La plainte cite les conclusions du Mécanisme international impartial et indépendant sur la Syrie, l'organe des Nations unies chargé d'enquêter sur les crimes commis pendant le conflit. Les tentatives de création d'un tribunal spécial chargé de poursuivre ces crimes ont toutefois été bloquées par la Russie. Le président Vladimir Poutine a soutenu Assad pendant plus d'une décennie de violence et des mercenaires russes ont été accusés de bombarder des civils sans discernement.
La pression s'est accentuée sur la communauté internationale pour qu'elle fasse quelque chose afin que la Syrie rende des comptes, alors que le pays s'apprête à normaliser ses relations diplomatiques. Le mois dernier, la Ligue arabe a réintégré la Syrie, mettant fin à une suspension de 12 ans de l'union régionale.

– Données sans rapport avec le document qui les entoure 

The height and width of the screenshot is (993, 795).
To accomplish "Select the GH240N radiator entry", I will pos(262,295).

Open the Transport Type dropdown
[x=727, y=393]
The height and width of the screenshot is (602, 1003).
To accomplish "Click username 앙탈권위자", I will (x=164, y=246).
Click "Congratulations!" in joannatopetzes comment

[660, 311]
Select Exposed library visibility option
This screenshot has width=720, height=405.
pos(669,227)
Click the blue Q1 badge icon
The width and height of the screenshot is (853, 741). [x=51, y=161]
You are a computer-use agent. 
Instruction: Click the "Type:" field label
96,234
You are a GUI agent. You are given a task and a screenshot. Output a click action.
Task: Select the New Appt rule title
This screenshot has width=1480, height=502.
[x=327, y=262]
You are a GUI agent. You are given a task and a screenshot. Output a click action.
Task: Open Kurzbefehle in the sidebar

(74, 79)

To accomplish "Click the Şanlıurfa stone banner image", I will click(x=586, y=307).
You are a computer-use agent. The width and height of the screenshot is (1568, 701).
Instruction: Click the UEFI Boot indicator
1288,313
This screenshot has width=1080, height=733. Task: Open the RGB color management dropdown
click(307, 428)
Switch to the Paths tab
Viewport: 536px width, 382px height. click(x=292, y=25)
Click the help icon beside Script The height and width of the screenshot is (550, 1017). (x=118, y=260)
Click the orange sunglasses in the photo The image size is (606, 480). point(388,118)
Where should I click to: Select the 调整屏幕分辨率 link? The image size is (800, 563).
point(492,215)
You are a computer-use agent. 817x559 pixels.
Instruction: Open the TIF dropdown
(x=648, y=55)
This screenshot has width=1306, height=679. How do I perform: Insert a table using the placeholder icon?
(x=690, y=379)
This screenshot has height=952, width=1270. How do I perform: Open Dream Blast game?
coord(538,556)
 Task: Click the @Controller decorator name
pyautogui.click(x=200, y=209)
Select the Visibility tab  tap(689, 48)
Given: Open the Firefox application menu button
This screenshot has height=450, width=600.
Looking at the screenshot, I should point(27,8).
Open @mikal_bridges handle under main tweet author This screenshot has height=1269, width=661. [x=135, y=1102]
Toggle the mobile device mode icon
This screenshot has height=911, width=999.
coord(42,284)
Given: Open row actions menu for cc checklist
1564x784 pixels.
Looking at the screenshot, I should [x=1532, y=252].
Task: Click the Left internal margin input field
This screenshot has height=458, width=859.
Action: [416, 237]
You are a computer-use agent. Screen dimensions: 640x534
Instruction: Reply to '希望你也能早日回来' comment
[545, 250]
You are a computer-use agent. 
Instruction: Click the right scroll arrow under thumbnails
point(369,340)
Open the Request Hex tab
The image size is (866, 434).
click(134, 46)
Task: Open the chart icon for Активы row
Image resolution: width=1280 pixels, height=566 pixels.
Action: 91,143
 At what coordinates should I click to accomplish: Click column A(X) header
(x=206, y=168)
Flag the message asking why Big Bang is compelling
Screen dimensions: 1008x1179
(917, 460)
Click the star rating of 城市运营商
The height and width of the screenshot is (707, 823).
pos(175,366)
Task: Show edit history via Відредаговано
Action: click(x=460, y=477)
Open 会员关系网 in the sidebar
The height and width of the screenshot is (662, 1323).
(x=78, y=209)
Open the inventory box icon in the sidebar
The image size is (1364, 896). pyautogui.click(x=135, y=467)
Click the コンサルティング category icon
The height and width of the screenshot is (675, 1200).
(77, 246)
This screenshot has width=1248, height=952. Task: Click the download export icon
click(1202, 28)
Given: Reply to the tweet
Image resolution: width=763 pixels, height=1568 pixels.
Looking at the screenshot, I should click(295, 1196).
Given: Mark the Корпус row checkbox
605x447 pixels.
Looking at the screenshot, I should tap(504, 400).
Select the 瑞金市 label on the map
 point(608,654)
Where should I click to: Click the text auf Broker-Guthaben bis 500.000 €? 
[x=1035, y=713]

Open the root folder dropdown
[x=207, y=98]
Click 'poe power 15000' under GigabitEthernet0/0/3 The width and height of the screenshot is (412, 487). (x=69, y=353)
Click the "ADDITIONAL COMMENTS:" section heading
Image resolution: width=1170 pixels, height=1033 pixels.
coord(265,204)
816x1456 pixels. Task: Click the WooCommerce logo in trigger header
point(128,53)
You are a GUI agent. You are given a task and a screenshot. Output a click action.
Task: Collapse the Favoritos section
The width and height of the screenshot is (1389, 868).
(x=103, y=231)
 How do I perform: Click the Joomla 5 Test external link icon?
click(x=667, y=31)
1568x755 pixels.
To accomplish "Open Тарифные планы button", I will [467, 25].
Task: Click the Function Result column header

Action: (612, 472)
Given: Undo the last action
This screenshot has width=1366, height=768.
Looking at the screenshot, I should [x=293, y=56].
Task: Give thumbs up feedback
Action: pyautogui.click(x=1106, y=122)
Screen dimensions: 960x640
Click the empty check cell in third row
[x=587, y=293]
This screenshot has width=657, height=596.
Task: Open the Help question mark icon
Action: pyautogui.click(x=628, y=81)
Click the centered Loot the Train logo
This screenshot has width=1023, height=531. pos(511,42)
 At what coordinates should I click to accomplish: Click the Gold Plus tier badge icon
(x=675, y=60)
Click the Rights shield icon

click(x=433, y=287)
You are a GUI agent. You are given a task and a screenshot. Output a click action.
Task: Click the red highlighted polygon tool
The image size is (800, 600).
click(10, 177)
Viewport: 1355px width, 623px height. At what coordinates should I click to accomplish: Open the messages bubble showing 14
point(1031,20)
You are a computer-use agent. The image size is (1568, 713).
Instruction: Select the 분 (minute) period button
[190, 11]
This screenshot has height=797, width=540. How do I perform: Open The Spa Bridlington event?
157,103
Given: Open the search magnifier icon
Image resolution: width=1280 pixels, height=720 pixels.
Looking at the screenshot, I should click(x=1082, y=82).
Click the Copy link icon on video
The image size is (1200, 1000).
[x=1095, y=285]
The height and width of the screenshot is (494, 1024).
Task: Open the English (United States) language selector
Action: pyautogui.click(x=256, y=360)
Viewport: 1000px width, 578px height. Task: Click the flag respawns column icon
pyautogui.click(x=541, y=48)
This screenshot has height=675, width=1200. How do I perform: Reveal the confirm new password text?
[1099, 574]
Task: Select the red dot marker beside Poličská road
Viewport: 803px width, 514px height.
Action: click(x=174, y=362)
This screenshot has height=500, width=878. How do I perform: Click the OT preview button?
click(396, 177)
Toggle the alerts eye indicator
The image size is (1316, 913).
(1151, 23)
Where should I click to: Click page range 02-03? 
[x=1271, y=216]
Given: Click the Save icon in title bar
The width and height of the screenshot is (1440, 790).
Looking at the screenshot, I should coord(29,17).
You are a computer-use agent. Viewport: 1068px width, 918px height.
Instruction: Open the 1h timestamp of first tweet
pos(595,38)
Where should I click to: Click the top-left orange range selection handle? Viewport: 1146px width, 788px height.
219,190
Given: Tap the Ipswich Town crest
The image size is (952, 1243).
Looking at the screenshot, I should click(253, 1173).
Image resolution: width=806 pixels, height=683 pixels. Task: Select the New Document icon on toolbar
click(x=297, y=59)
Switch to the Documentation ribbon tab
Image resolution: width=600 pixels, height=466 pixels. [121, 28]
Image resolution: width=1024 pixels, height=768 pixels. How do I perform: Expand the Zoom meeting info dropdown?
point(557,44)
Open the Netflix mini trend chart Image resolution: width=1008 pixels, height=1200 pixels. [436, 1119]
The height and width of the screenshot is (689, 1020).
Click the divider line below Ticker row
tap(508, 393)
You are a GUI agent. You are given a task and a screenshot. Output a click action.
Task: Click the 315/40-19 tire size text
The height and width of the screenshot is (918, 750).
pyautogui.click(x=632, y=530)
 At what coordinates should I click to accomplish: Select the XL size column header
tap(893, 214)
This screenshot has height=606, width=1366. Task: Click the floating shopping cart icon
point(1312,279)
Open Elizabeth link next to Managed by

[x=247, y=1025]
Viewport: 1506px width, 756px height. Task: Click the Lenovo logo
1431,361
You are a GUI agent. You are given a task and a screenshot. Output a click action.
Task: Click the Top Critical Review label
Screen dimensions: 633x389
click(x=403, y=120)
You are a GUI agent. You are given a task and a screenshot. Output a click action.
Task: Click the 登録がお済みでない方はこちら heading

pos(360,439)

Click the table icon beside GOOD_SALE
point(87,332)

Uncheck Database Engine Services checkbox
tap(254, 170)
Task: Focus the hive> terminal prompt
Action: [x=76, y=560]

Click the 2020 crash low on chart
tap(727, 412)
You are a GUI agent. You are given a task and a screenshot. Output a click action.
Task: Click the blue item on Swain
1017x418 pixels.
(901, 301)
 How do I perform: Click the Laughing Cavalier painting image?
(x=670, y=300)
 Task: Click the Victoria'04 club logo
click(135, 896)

«Nous avons cherché de manière créative des moyens de rendre justice aux victimes», a expliqué à l'Associated Press Toby Cadman, un avocat international spécialisé dans les droits de la personne qui travaille sur l'affaire pour les Pays-Bas.
Si les efforts internationaux n'ont pas abouti jusqu'à présent, les tribunaux nationaux ont condamné un certain nombre de responsables du régime devant leurs propres juridictions. Invoquant le principe de la compétence universelle, l'Allemagne a condamné plusieurs anciens responsables du régime pour torture, crimes contre l'humanité et crimes de guerre. Tous ces hommes avaient demandé l'asile en Allemagne.
Le mois dernier, des juges français ont accepté que trois anciens hauts responsables du régime soient jugés pour crimes contre l'humanité pour le meurtre de deux ressortissants syriens et français ayant la double nationalité. Le trio n'est pas détenu par la France.
«Le Canada et les Pays-Bas croient fermement qu’il ne peut y avoir de paix ni de réconciliation durables en Syrie sans que les auteurs de violations des droits de la personne commises par le régime syrien rendent compte de leurs actes et que les victimes et les survivants obtiennent justice. Nous demeurons déterminés à faire respecter le droit international et appelons tous les États et la communauté internationale à soutenir les efforts de responsabilisation pour le peuple syrien», ont dit Mme Joly et M. Hoekstra.
La plainte canado-néerlandaise n'est que la deuxième fois qu'une affaire alléguant des violations de la convention de 1984 est portée devant le tribunal de La Haye. En 2009, la Belgique a déposé une plainte contre le Sénégal, arguant qu'en refusant de poursuivre l'ancien président du Tchad en exil, Hissène Habré, le pays d'Afrique de l'Ouest manquait à ses obligations en vertu du traité.
Trois ans plus tard, la CIJ a ordonné au Sénégal de poursuivre Hissène Habré sans délai. Ce dernier est mort de la COVID-19 en 2021, alors qu'il purgeait une peine de prison à vie pour crimes contre l'humanité ayant entraîné la mort de quelque 40 000 personnes.